March 14, 2014 1 min read
The Children’s Aid Society has just opened its fifth health center at a public high school in Staten Island, NY. This isn’t just your typical nurse’s office. The health center addresses both the student’s physical and mental needs with a nurse practitioner, social worker, health educator, and even dentist on staff.
70% of the students at the high school live below the poverty line and may not be able to get quality healthcare otherwise. The program also helps keep kids in class by making trips to the doctor’s office unnecessary. For example, before the health center if a student had an asthma attack the school would have to call an ambulance, the student would leave school to go the emergency room, and their parent would leave work to take them home. Now when a student has an asthma attack, they simply go to the health center where the trained staff can give them a nebulizer treatment. The school then informs the parent, and the student can go back to class for the rest of the day.
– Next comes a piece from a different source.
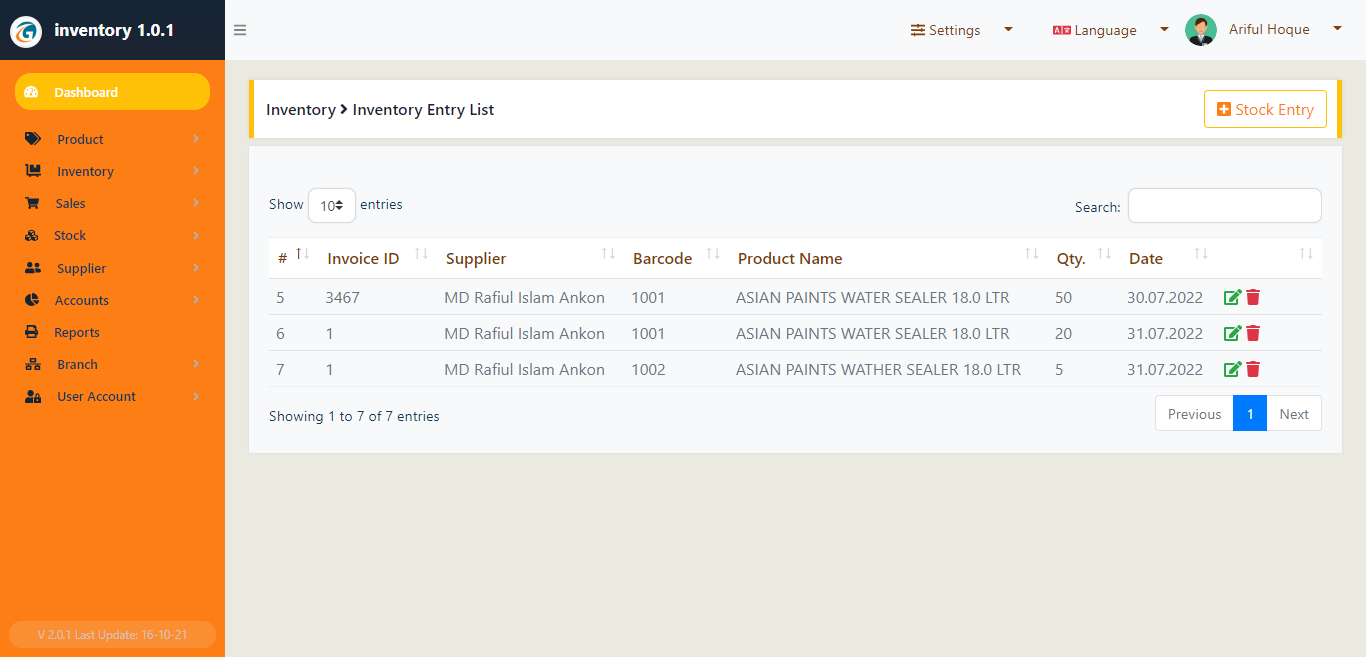The width and height of the screenshot is (1366, 657).
Task: Click Ariful Hoque's profile avatar
Action: point(1201,30)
Even though these health centers cost money to set up and run, in the long term they save money. By preventing ambulance rides and emergency room visits they “avoid tying up costly resources and reduce Medicaid expenditures.” Plus, they’ve been shown to reduce depression and pregnancy rates among students and improve self-esteem.
According to Beverly Colon, Vice-President for Health and Wellness at the Children’s Aid Society, “If we can get risk-taking teens through to the end of adolescence as healthy and well-equipped to learn, we have accomplished our main goal.”